Editorial: YouTube Is Not Suitable for Preserving Television

When Television Obscurities launched way back in 2003, video on the Internet, and more specifically on the World Wide Web, was primitive. These early video clips were made using the RealVideo codec. The quality was poor and the resolution tiny, perhaps 160×120 initially and later 320×240. At the time, most people who wanted to share video online had to have a website where they could host their own videos.

Enter YouTube in April 2005. The video sharing website originally only hosted videos with a resolution of 320×240 but today you can watch videos in 8K resolution (that’s 7680×4320 pixels). YouTube changed everything for online video. Viral videos became accessible to the masses. So too did television content ranging from commercials to full episodes, from bloopers and outtakes to opening and closing credits. Suddenly, anyone with an Internet connection could search for a forgotten TV show from the 1960s and potentially find videos to watch.

But YouTube is not suitable for preserving television content, for many reasons. It is not an archival platform, designed to appraise and maintain videos using proper standards and metadata. YouTube is a commercial platform meant to make money.

The one thing YouTube is very good at is providing access but that access comes with drawbacks. Most people reading this have likely come across an embedded YouTube video or a link to a YouTube video that has been removed. There is no security on YouTube. Videos can be removed at any time without warning, often due to copyright infringement.

I’ve personally started downloading select videos from YouTube that I may want to use for research in the future because they may disappear.

Quality is another concern. Far too many videos on YouTube are sourced from VHS tapes of questionable quality, digitized haphazardly, and encoded using outdated codecs. YouTube itself re-encodes most uploaded videos, resulting in a further loss of quality. For casual viewing and research, these videos may be adequate. For archival purposes, however, they’re garbage.

Many videos are uploaded to YouTube with little information or inaccurate information. That can lead to problems for historians and researchers using YouTube videos as sources. I’ve made mistakes with descriptions I’ve written for videos uploaded to YouTube but I try very hard to be as accurate as possible. Again, for someone who just wants to watch an episode of a TV show they remember from their childhood, errors and lack of detail probably doesn’t matter. But archivists live and breath details, best practices, and context.

I am not anti-YouTube. I often check YouTube when doing research on a specific TV show if I don’t have any episodes in my collection. It’s useful but not for preservation. No one should think that because a TV show has been uploaded to YouTube, it is safe and secure.

I’ve been frustrated numerous times over the past 15-20 years when I’ve read an e-mail, a post on a forum, or something on social media suggesting that if a certain TV show isn’t on YouTube, it doesn’t exist. That’s ridiculous. There are a lot of truly rare and obscure TV shows available on YouTube but there are so many more sitting in archives and museums that aren’t on YouTube.
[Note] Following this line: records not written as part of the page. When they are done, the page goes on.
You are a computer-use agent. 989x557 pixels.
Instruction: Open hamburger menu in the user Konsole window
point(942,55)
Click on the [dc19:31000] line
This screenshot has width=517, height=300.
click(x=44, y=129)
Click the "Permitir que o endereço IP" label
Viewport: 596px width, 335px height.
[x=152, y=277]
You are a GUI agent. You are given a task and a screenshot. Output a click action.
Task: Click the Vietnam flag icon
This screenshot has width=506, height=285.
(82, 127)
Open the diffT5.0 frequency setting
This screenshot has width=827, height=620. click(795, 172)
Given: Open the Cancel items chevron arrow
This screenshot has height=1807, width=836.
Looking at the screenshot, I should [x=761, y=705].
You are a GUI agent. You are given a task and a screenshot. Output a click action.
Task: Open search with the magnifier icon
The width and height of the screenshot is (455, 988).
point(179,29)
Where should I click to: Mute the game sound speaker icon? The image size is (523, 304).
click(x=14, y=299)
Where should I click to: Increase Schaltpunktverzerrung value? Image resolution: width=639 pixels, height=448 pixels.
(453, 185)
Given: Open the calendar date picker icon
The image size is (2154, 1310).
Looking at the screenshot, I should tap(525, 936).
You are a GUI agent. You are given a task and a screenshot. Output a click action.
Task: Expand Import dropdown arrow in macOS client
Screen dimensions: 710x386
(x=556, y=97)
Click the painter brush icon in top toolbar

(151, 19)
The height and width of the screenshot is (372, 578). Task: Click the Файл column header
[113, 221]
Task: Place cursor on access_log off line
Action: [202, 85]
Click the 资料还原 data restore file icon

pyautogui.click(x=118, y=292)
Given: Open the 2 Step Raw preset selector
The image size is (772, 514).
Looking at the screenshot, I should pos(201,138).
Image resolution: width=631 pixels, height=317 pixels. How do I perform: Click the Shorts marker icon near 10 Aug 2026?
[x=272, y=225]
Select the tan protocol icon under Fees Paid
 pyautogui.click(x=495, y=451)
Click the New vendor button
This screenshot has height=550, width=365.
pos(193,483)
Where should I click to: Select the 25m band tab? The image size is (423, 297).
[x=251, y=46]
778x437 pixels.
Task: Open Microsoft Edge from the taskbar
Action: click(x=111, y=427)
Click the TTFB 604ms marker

For the record, I have similiar concerns with other video sharing platforms like Vimeo or DailyMotion, not to mention social media platforms like Facebook and X (formerly Twitter). Even the Internet Archive is not immune from many of these issues. There’s a lot of commercially available, copyrighted material uploaded to the Internet Archive.

YouTube can be used by archives and archivists as a tool to share properly preserved content with the world. The UCLA Film & Television Archive, for example, has uploaded episodes of U.S. Steel Hour and Insight, plus dozens of excerpts from the KTLA newsfilm collection. There are ways for institutions that preserve television content to utilize YouTube’s popularity and reach. But make no mistake, a video on YouTube is not preserved; it may be taken down suddenly, quality is not assured, and information about the video may be inaccuate or missing entirely.